Einen etwas anderen Fokus hat das Erongo Green Industry Development Project in Arandis. Das vom Namibia Investment Promotion and Development Board (NIPDB) unterstützte Vorhaben zielt auf die lokale Produktion von Ausrüstungen und Komponenten, die für die Wasserstoffwirtschaft benötigt werden. Dazu zählen Solarzellen, Teile für Elektrolyseure, Komponenten für Produktion und Handhabung synthetischer Kraftstoffe und wasserstoffbasierte Antriebe. Pressemeldungen zufolge schätzt NIPDB das mögliche Investitionsvolumen auf rund 15 Milliarden Euro. Bei Treffen mit namibischen Regierungsvertretern waren auch Vertreter deutscher Firmen wie Bosch oder DSE Green Technologies dabei.
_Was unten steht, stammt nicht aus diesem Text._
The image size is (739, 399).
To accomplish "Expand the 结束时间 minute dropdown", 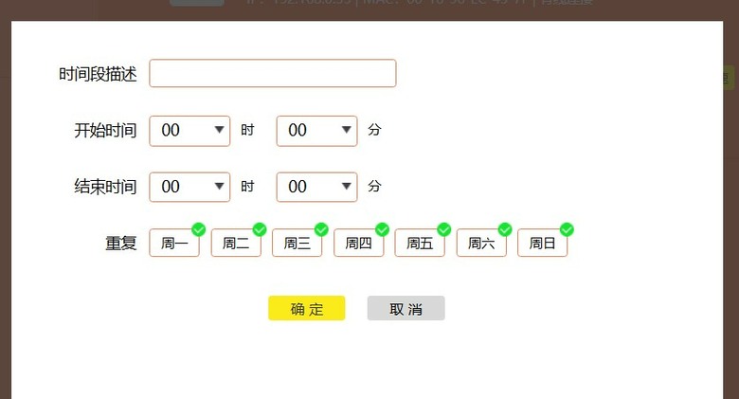I will (316, 187).

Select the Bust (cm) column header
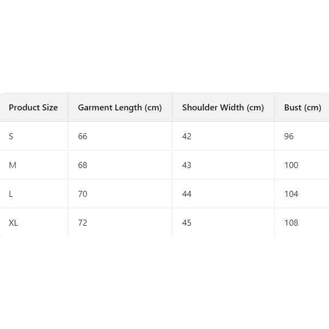click(302, 108)
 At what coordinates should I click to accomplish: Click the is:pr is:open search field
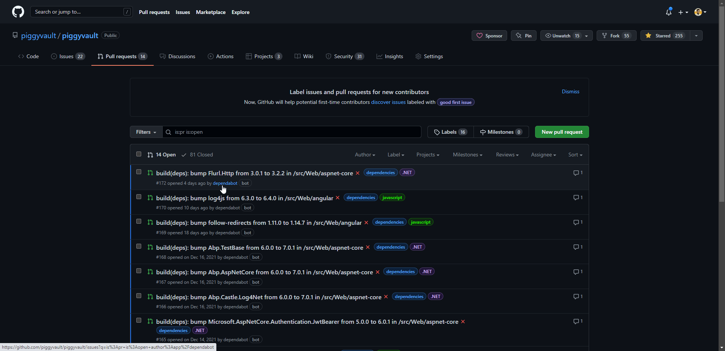click(x=295, y=132)
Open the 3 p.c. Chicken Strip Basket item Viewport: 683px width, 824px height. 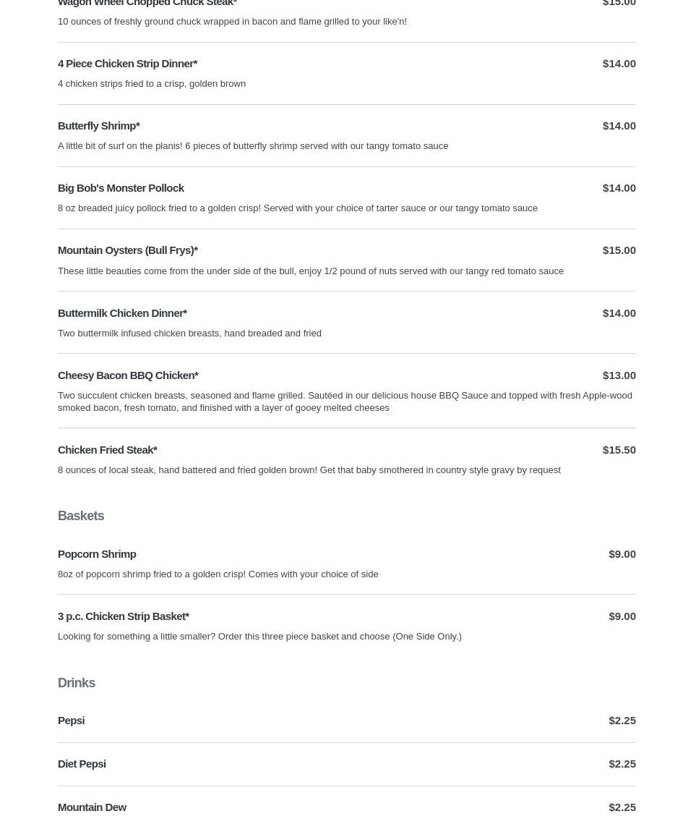123,616
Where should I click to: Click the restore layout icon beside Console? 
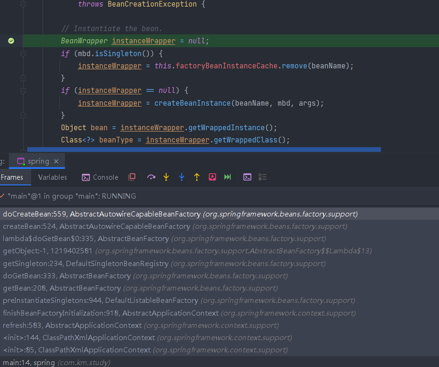(132, 177)
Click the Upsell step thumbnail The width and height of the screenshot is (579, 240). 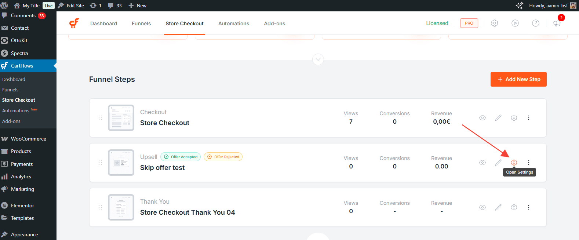tap(121, 163)
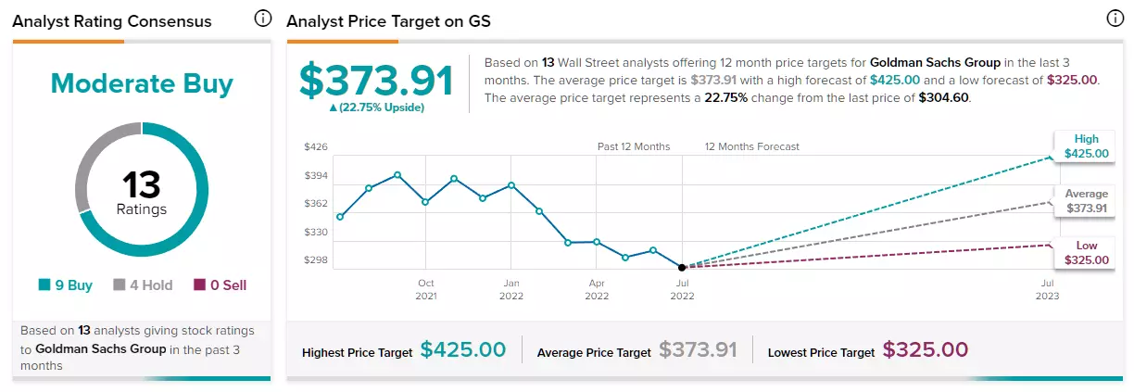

Enge Zusammenarbeit mit Deutschland

Mit deutscher Förderung starten in Namibia vier Pilotprojekte zur Anwendung von wasserstoffbasierten Technologien: 

  • Das Projekt Green Hydrogen Application in the Port Environment. Kern des von Cleanergy Namibia durchgeführten Vorhabens ist die Betankung von wasserstoffgetriebenen Schiffen und Hafenfahrzeugen in Walvis Bay. Hier engagiert sich neben der deutschen Filiale von CMB.Tech auch der namibische Hafenbetreiber Namport. 
  • Ein weiteres Projekt von Cleanergy, einem Joint Venture des lokalen Unternehmens Ohlthaver & List mit der CMB.Tech ist eine Refueling Station mit angeschlossener Elektrolyseanlage.
  • Bei der namibischen Eisenbahn TransNamib ist auf der 210 Kilometer langen Strecke zwischen Walvis Bay und Kranzberg der Einsatz von Dual-Fuel-Lokomotiven geplant, die sowohl mit Dieselöl als auch mit Wasserstoff betrieben werden können. 
  • Mit dem Daures Green Hydrogen Village entsteht in der Nähe des Brandbergs in der Provinz Erongo der Prototyp einer klimaneutralen Siedlung. Auf einer Fläche von 30.000 Hektar wird zunächst die Produktion von grünem Wasserstoff auf Basis von Wind- und Solarenergie aufgebaut. In der nächsten Phase soll über den Zwischenschritt Ammoniak lokal Dünger produziert werden.

Zusätzliche Förderung erhält Namibia im Rahmen der Global Gateway Strategie der Europäischen Union. Kern ist eine Roadmap für die strategische Partnerschaft im Bereich nachhaltige Rohstofflieferketten und grünem Wasserstoff.